• WHAT YOU WILL DO: Which lines in the data below contain the word "computer"? Return each of them.

• RECORD SET:
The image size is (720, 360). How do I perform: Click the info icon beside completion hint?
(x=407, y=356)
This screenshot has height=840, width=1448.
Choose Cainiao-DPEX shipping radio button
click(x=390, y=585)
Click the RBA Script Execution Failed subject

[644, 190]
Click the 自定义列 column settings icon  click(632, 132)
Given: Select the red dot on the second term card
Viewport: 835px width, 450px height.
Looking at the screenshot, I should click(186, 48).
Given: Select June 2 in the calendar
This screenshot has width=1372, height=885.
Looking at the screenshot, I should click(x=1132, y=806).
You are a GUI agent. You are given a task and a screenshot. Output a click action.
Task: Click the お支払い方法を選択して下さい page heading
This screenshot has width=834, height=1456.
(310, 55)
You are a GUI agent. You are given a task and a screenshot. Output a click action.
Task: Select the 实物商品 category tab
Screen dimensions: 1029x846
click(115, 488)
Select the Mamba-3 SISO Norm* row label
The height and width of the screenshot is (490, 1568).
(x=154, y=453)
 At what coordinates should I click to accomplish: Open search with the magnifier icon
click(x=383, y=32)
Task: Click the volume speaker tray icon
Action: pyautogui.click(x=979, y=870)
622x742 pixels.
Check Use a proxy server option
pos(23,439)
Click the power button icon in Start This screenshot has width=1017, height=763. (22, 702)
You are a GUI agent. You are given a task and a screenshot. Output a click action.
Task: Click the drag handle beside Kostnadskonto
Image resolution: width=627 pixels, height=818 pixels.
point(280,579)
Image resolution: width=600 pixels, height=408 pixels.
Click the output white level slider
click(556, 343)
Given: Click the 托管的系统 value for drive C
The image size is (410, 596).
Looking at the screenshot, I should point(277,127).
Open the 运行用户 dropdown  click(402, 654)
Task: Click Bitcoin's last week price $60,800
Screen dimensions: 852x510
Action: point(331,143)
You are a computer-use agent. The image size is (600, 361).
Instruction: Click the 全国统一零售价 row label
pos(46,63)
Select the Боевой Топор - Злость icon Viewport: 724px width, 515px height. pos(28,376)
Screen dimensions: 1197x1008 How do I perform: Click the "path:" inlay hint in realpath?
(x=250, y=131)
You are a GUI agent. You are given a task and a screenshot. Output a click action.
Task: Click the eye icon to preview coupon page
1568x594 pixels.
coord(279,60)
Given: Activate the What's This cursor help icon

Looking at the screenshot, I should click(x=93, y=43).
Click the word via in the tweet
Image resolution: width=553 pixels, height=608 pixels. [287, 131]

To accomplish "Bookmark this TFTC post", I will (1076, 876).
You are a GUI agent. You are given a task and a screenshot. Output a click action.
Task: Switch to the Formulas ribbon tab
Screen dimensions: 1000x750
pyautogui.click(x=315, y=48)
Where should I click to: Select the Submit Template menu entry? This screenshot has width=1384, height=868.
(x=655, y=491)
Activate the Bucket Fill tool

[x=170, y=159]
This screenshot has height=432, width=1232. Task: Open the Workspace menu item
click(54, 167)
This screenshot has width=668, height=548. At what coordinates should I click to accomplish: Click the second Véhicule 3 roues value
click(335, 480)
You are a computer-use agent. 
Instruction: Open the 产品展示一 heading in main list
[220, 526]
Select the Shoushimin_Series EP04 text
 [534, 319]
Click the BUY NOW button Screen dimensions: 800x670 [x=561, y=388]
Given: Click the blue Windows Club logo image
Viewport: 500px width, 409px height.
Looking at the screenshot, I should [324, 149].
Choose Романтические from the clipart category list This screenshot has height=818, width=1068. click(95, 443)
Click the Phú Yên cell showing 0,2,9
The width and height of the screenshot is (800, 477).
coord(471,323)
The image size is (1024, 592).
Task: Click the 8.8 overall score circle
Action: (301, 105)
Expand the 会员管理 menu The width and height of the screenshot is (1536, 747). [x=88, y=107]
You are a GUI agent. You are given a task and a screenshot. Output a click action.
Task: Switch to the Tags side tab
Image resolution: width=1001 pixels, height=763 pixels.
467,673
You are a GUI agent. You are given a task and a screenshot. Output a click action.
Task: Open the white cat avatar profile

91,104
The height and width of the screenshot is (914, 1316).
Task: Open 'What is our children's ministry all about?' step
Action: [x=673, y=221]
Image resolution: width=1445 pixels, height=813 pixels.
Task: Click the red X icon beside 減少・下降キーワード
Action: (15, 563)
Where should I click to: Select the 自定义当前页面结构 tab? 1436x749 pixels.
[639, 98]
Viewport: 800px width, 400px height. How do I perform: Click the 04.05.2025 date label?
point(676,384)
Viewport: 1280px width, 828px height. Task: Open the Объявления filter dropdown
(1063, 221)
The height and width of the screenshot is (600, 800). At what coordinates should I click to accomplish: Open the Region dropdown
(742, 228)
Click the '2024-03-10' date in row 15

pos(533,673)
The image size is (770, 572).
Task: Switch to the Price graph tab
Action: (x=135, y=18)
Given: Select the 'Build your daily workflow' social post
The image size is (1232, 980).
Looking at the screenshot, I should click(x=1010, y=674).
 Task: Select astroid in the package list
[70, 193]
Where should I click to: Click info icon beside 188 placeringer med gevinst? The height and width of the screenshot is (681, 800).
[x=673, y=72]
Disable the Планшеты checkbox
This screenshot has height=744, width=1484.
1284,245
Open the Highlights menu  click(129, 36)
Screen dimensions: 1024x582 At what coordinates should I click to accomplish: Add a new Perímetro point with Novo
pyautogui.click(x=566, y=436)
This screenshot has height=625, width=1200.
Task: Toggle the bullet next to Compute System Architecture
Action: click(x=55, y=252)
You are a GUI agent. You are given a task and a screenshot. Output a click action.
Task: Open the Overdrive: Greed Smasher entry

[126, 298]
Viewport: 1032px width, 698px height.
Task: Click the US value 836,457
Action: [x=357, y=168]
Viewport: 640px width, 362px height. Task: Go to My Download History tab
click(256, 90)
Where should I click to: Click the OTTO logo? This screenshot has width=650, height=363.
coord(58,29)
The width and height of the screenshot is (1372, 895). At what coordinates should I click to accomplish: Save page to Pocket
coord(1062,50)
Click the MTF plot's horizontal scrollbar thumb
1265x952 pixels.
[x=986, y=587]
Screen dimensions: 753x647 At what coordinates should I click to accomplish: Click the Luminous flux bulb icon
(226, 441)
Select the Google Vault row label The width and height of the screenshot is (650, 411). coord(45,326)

• YOUR SOLUTION:
You are a computer-use agent. The image size is (600, 361).
You are a computer-use agent. 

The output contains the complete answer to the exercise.